この広い迷宮、この膨大なモニター。全部みはるのはつらい。私たち三人がわなを仕掛け捕まらないようにしなくてはならないらしい。
「……なんかちょっとわくわくしてきたね」
「なんか衣装がある! これ着てみたい!」
「三人分あるな……。世界観があわねえ」
入っていた衣装は秘密結社の総統が着るような服とマント。科学者が着るような白衣。幹部が着るような大きな鎧だった。
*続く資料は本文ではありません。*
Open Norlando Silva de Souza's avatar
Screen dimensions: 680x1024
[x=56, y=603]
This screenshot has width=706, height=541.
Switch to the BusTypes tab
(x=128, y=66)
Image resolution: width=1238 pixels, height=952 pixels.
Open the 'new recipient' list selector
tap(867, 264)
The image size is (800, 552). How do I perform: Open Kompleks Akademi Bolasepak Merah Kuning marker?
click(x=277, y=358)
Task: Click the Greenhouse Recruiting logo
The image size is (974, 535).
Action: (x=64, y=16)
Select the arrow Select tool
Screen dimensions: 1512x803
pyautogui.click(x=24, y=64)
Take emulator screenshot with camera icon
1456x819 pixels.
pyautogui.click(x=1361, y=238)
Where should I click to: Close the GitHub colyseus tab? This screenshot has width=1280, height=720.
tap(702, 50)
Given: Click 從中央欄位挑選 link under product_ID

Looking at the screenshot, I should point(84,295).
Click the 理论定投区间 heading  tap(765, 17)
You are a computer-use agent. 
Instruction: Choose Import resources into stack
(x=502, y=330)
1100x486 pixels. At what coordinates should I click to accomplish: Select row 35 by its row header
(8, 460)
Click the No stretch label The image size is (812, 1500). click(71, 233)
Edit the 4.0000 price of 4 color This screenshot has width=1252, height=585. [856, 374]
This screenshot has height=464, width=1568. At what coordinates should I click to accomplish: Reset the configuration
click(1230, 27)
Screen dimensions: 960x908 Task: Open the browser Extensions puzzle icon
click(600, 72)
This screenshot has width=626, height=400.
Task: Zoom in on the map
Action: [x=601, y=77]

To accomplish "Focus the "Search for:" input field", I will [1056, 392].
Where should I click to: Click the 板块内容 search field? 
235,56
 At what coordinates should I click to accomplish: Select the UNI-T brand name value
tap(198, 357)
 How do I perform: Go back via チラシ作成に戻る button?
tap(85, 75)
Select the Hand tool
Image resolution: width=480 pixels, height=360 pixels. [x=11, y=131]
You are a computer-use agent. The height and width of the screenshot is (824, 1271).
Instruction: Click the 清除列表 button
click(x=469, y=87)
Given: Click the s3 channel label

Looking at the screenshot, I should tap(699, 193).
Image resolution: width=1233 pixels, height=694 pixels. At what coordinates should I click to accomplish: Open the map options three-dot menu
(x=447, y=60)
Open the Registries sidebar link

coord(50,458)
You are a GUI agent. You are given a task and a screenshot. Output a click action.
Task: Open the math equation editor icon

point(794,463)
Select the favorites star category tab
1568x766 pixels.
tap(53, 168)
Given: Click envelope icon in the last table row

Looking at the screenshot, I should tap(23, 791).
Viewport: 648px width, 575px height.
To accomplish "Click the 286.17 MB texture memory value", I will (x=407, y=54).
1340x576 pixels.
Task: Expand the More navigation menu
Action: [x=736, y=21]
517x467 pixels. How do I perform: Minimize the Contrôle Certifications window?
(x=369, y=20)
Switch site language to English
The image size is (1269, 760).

これはどうやら装備らしく、審美眼で見てみると装備の名前が表示される。
「私これがいい! 総統のマントとスカーフと衣装!」
「じゃ、僕は白衣かな」
「鎧で我慢しよう」
私は早速装備してみた。
深緑色でボタンが六つ。赤と黒のスカーフを首に巻き、深緑の軍帽をかぶる。そして私は椅子に座り、椅子を回転させて二人を見る。
「おー、様になってるね」
「悪の総統様だな」
「こういうのって心くすぐるよね」
私は肘掛に肘をつく。
「これれっきとした装備だな……。俺のは防御力が+50されるわりと強い装備だ」
「こっちは魔力が上がる白衣みたいだね」
「私のは身に着けてるといいことがあるって説明だから幸運が上がる帽子のと、素早さが上がるスカーフと、攻撃すると10%の確率で相手を少しの間動けなくさせる総統マントっていうやつと、不死のハチマキと同じ効果の服だね」
「すごい盛りだくさんだな。全部違う装備なのか?」
「うん。道着の効果とかはなくなるけどつかってないようなもんだったし気にしなくてもいいならこれでもよさそう」
「そうだな。それも十分強そうだ」
ふっふっふ。こういう悪の総統という役は燃えるね。